На снимке Мэй держала в руках тряпичную куклу, похожую на нее как две капли воды: светлые волосы до подбородка, прямая челка, леденцово-яркие губы. На Мэй был верх от купальника и юбка-шорты, на круглом белом животе – кошачьи царапины. Она сидела на высоком пне посреди поляны, скрестив пухлые ножки в безупречной имитации зрелости, а ее розовые сандалии валялись в грязи.
Мэй не улыбалась, хотя прекрасно знала, что ее снимают. Вместо этого, театрально опустив взгляд, она смотрела на куклу, которую держала чуть на расстоянии, будто готовясь запечатлеть на грязном тряпичном личике пылкий поцелуй. Голова у Мэй была склонена набок, губы приоткрыты, челка совсем чуть-чуть спадала на глаза, лицо обращено к кукле, а не к фотографу, бережным пальцем, точно влюбленная, девочка касалась розовой нитки рта. С виду ей было лет пять или шесть, ее обуревали страсти, и она ощущала себя красавицей.
Именно такой ее представляет Энн, воображая события того августовского дня девять лет назад.
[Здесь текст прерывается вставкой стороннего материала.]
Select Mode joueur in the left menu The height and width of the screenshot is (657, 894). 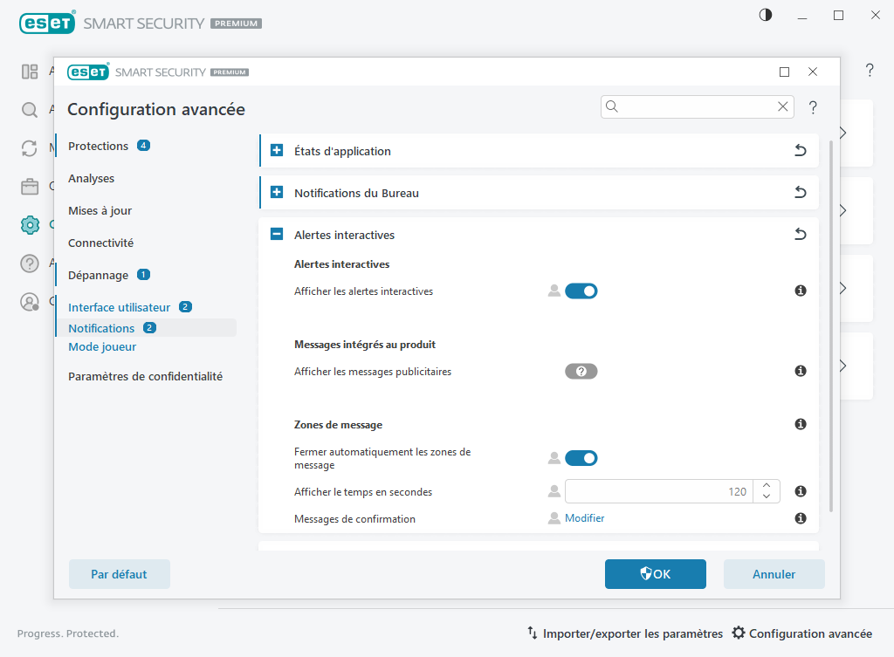102,346

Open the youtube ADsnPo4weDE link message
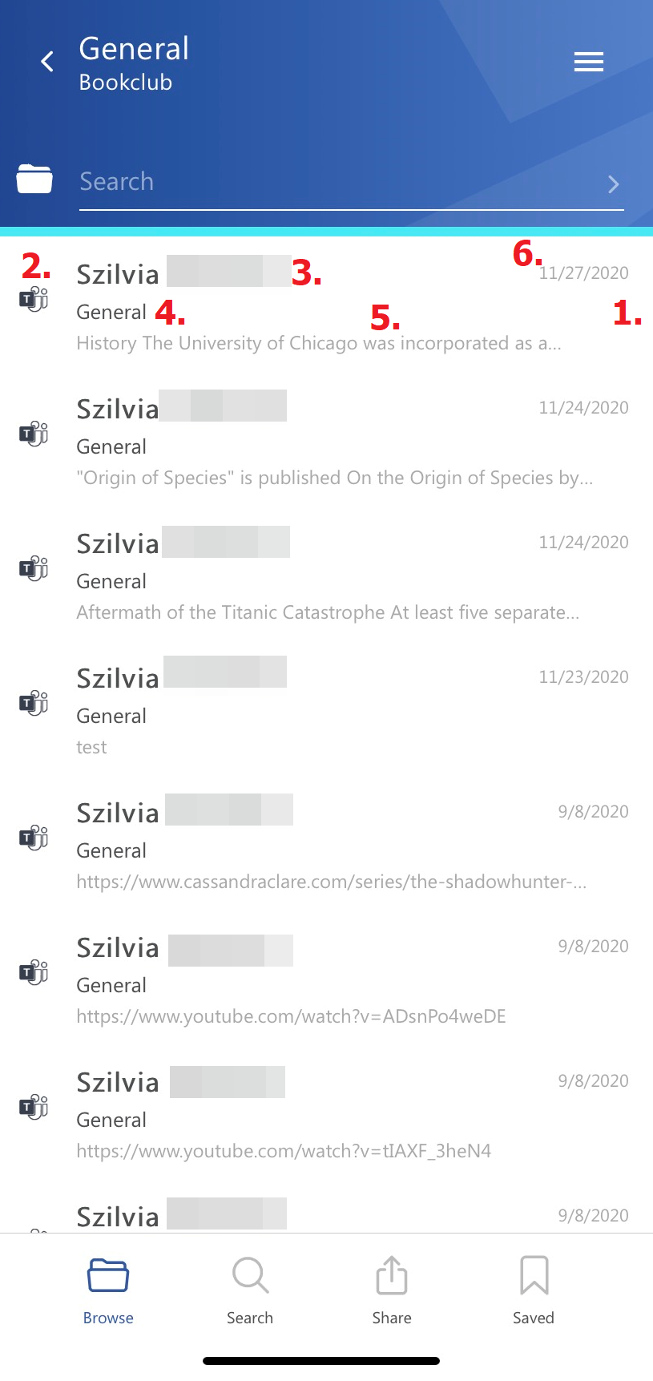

В сцене, которую она рисует себе, Мэй с оскорбленным достоинством отмахивается от слепней, кусающих ее за руки. Она залезла на заднее сиденье пикапа, но слепни прилетели за ней и туда. Мама с папой все еще грузят в кузов дрова. Старшая сестра где-то в лесу. Мэй дуется, припадает губами к мелким следам от укусов на бледной коже, между поцелуями что-то бормоча, будто это чужие губы утешают ее, ласкают, говорят укусам, чтобы исчезли.
Как только слепни садятся, она старается их прихлопнуть. На коже остаются отчетливые следы пальцев. Сначала она пытается поймать слепней в пенопластовый стаканчик для лимонада, но слишком уж их много. Уловив ритм ее движений, они норовят обмануть ее и выбирают места, которые труднее всего достать, – например, поросший пушком затылок, где она их почти не чувствует. Жужжание над головой раздражает не меньше, чем сами укусы. Они в равной опасности: слепни – от злобных детских ручек, Мэй – от маленьких хоботков, от внезапных булавочных уколов, после которых стягивает кожу по всему телу. Эта их игра – рискованная, полная напряженного ожидания – сводит с ума.
Энн представляет, как Мэй застыла с поднятой рукой и ждет, когда на нее сядет доверчивый слепень, чтобы его убить, и тут в голове Энн пропадает сигнал. Как будто она смотрела на солнце, а потом ее веки внезапно смыкаются и перед глазами плавают последние отголоски цвета. Жужжание слепней, топот бегущих ног, вялое квохтанье скучающих ворон в лесу – все утопает в потрескивающей тьме.
Когда разум Энн, подобно глазу, открывается снова, сцена поражает своей умиротворенностью. Мэй застыла в неподвижности на заднем сиденье, с головой на коленях. Теперь, когда их уже никто не шлепает, слепни свободно садятся ей на руки. В волосах у нее теплая, липкая кровь. Жужжание стихло, и слепни – почти ласково, как сонные, уставшие от перепалок дети, – устроились у нее на руках. Некоторые из них не уверены, что игра и правда закончилась, боятся, вдруг это детская уловка, вдруг ее руки, столь неподвижные, оживут и взметнутся в воздух. Эти слепни взлетают снова и бьются в стекла и жужжат, а потом садятся где-нибудь еще. Но в конце концов успокаиваются и они, успокаиваются настолько, что больше уже не кусаются, а просто сидят на ее неподвижных руках, как у себя дома, умывая усики, созерцая мир вокруг фасеточными глазами, греясь в густом желтом свете, пронизывающем их перепончатые крылья, греясь, пока все так безопасно.